Recycling is not a necessary evil; it's necessary but not evil no matter where you stand on green issues, no matter how much you hate the smell of wet cardboard. My point is that if we must grow as part of our national economic stability, we should do so in the most sustainable, efficient and organized ways possible. This isn't a call for Big Brother mandates and cap-and-trade legislation. Institutionalizing sustainability measures throughout industry on a volunteer basis is already steamrolling its way to corporate boardrooms and legislative bodies as simple matters of bottom lines and future existence. Let's explore one of these volunteer partnerships between industry and government more thoroughly through an example: the asphalt concrete industry (finally getting to the crux!).

For nearly 140 years, the United States has continually developed a system of paved roads and highways, which blows the accomplishments of the impressive (for its time) Incan road system out of the water. Nearly two million miles of roads exist in the United States with 94% of them paved by asphalt concrete (PtD in Motion). While the ever-increasing concrete jungle has decreased the amount of green jungles (there are more roads in our National Forests than the entire interstate system according to the National Forest Protection Alliance), and has led to unsustainable community development based around a car economy, readers will be surprised to learn that asphalt is the number one reclaimed material in the United States by tonnage and percentage, with a recovery rate around 90% responsible for recycling 100 million tons each year (PtD in Motion).
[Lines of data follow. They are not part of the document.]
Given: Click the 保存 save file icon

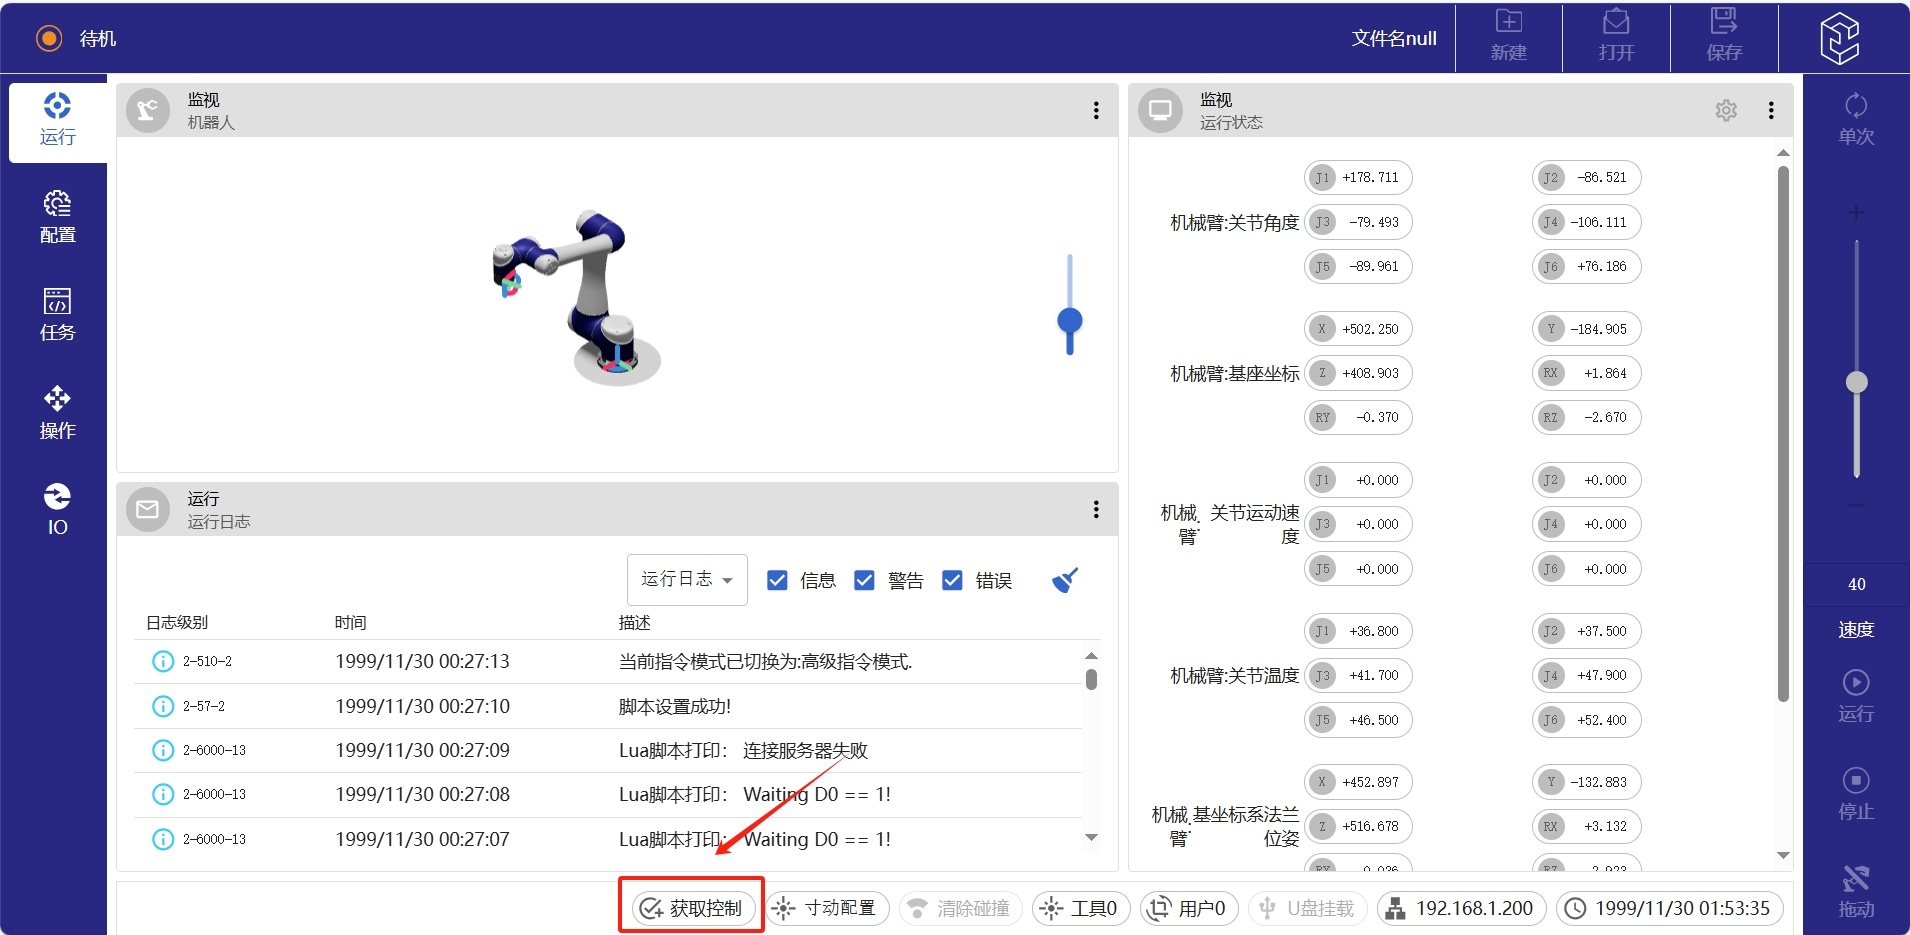Looking at the screenshot, I should coord(1724,36).
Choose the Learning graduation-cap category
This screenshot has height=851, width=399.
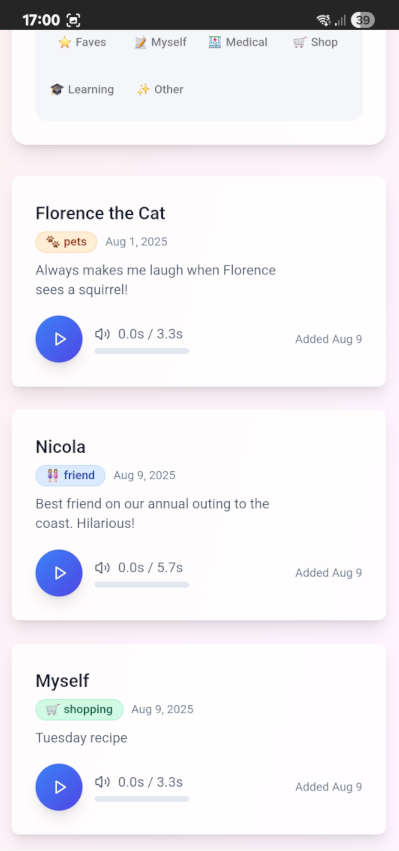pyautogui.click(x=82, y=90)
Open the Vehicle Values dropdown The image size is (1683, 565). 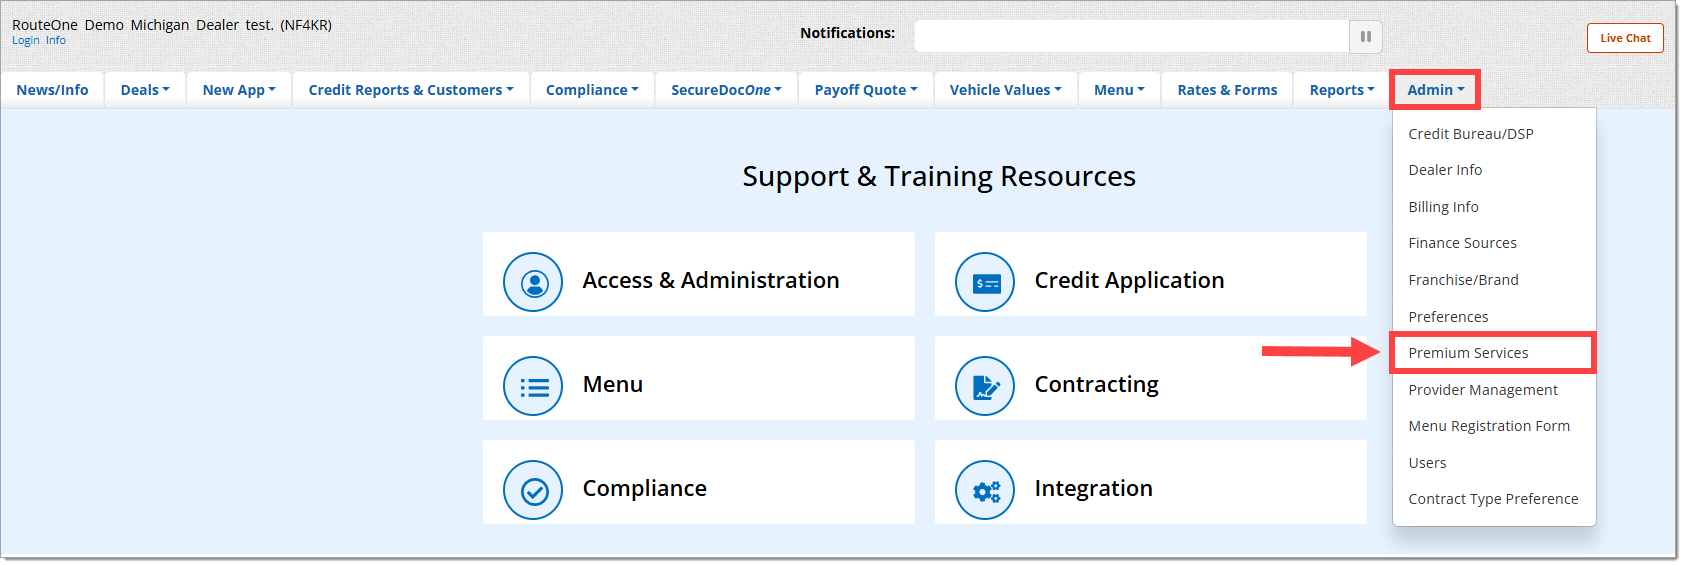point(1005,90)
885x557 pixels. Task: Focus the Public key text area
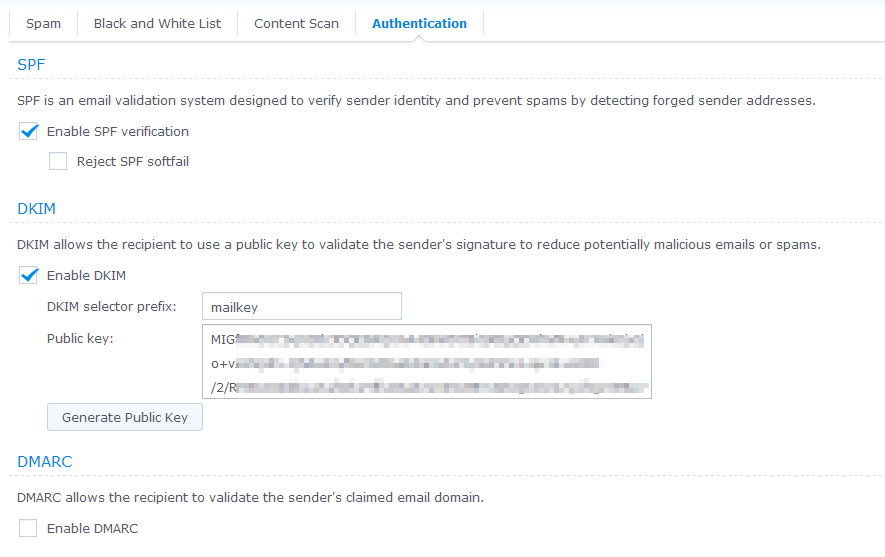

Even with this staggering fact, according to Blount Construction, only 3% of roads are recycled, again underlining the immensity of our road system.

Asphalt is a petroleum product, a thick liquid that is a byproduct found in crude oil, which makes the importance of recycling it paramount. Incentives need to be increased for companies bidding on transportation projects that pledge to use recycled materials. The Nevada DOT alone has saved $600 million over 20 years using recycled asphalt (Roads & Bridges). The voluntary introduction of warm-mix technologies (rather than hot-mix) and better ventilation systems in work site machinery have improved working conditions and cut down on toxic fumes emitted at the work site. The higher the temperature asphalt is mixed at, the more fumes are produced, so cooler temperatures make it a cleaner product to use. Warm-mix has also proven to be a longer-lasting grade of pavement, cutting down on the use of resources and improving the quality of roads (PtD in Motion).

As Pick Up America makes its way along our extensive highway system, they can appreciate the fact that the surface they walk on is being continually upgraded through recycling, cleaner technologies and public funding. While many of us environmentalists would prefer communities in the future to have less roads, more green spaces and easier public transportation options, the necessary evil of road construction and improvement is vital to our current infrastructure. One wonders what future historians will note about our road system, whether it was too extensive and ill-advised or whether it was a solid and durable accomplishment for a fast-growing civilization becoming ever greener, or both.